--- start of RECORDED DATA ---
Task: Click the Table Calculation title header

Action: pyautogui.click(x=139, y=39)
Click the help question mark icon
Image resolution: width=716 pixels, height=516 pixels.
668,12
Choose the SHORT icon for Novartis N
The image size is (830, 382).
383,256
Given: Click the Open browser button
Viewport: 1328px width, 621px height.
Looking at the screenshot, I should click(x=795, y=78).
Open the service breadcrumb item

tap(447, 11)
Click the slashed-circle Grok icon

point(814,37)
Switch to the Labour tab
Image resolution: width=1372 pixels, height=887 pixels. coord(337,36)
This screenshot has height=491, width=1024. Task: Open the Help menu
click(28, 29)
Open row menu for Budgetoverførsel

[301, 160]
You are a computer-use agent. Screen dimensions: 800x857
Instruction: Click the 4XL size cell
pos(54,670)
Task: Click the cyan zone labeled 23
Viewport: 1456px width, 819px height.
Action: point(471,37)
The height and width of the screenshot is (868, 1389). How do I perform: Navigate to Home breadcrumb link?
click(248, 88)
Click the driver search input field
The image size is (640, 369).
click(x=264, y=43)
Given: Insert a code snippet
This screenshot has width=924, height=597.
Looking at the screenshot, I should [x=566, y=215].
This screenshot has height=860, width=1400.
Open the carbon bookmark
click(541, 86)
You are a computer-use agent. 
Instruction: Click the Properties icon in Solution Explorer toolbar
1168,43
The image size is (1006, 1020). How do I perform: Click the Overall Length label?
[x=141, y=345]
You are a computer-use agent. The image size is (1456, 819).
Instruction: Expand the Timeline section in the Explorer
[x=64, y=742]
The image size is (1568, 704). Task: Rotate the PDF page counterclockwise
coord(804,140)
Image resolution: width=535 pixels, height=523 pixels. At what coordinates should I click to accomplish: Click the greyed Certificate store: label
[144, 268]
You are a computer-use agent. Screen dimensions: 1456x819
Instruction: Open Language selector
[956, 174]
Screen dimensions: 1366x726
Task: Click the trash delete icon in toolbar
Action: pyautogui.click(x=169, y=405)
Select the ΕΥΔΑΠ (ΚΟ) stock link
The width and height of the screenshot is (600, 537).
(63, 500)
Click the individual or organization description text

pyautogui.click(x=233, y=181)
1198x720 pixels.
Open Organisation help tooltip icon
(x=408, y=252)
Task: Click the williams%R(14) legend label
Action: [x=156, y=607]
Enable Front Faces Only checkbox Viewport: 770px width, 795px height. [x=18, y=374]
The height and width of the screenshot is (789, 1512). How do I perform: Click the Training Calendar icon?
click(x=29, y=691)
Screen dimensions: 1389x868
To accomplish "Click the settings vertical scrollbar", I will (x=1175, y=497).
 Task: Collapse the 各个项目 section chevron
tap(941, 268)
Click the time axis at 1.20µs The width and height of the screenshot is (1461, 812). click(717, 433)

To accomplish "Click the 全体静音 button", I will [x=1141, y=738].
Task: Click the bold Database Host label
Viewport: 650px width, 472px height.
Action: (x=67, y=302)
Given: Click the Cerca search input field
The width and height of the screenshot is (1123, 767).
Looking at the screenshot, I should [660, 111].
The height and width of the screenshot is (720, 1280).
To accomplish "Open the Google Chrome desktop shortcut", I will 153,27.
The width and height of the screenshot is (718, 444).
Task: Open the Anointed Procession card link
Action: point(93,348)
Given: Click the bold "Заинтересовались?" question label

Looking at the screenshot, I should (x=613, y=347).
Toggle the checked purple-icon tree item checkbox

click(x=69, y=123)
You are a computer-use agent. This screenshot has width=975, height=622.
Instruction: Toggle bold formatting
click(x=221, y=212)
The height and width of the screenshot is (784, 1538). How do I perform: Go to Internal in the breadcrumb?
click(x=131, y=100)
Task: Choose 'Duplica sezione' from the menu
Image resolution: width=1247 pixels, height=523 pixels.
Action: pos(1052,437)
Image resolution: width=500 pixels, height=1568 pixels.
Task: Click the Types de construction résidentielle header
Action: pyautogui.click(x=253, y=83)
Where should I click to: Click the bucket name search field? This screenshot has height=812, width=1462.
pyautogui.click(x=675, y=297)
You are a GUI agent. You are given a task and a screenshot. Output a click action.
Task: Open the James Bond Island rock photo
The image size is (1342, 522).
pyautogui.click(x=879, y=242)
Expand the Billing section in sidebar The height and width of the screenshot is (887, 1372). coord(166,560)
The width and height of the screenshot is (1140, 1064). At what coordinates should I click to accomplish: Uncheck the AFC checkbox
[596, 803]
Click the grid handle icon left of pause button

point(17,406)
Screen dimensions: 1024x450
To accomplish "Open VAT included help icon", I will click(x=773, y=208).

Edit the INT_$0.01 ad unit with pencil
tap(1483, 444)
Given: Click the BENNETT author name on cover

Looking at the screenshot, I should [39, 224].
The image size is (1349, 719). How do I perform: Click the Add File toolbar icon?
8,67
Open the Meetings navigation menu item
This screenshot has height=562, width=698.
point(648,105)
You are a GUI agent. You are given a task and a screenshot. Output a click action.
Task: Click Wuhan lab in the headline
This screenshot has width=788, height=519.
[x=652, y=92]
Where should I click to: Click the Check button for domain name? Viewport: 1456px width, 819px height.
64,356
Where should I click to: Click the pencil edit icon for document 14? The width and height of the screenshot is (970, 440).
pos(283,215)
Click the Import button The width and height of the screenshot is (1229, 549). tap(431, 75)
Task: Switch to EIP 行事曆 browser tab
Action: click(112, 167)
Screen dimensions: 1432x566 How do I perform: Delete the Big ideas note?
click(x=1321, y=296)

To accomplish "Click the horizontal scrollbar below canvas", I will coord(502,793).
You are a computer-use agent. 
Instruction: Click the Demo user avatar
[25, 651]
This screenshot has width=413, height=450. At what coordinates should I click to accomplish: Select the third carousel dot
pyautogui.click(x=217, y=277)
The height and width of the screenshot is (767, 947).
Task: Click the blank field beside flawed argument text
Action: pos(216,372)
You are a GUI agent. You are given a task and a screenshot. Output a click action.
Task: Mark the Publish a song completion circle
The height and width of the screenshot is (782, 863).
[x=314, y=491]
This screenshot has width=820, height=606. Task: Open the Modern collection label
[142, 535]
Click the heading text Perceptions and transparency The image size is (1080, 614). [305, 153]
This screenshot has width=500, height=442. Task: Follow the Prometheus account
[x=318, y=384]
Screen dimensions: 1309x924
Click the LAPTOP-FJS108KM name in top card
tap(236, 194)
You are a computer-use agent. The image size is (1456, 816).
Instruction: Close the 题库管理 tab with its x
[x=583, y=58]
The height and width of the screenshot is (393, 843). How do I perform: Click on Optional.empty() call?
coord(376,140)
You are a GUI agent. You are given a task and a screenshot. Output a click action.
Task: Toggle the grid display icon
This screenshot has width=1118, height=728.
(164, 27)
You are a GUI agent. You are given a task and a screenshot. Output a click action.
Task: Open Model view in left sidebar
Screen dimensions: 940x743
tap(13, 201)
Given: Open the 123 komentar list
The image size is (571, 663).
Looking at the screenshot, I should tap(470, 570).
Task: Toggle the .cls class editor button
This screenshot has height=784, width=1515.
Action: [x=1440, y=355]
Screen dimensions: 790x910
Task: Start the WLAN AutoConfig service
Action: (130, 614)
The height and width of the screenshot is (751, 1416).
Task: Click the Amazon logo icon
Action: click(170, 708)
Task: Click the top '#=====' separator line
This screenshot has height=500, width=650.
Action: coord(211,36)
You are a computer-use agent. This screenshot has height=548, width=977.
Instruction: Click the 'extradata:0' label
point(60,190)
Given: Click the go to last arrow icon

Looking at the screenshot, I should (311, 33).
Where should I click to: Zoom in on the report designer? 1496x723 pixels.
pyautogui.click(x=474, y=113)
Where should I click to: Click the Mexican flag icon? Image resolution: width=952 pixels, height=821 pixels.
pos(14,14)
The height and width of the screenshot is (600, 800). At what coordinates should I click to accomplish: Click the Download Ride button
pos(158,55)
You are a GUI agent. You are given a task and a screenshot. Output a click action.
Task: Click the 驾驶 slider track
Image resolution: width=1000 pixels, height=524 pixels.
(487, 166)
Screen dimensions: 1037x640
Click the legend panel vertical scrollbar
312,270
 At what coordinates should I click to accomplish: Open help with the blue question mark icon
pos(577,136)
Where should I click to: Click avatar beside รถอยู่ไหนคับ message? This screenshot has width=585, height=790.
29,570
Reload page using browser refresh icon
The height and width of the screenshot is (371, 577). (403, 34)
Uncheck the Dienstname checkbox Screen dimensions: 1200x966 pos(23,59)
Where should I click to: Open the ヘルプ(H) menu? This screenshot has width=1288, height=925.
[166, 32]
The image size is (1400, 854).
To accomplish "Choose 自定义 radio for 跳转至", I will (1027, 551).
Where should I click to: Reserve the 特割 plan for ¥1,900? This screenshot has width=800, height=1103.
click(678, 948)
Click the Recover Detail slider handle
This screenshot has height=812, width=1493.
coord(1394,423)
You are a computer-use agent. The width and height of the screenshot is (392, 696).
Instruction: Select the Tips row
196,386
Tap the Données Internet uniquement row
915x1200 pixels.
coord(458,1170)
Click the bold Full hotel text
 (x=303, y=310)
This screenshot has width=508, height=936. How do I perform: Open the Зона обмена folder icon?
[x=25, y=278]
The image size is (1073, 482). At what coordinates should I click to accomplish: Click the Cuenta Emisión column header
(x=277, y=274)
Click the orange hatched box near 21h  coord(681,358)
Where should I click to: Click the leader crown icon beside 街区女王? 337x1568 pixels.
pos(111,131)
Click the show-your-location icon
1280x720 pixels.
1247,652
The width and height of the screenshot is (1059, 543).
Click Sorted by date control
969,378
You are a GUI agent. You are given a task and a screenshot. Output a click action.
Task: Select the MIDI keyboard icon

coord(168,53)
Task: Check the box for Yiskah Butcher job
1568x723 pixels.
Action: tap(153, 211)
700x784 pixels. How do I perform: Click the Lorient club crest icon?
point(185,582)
--- end of RECORDED DATA ---
- **GIVEN INSTRUCTION**
How many lines of the items above contain the string "handle"? Reply with the number alone.

- **FINAL ANSWER**
2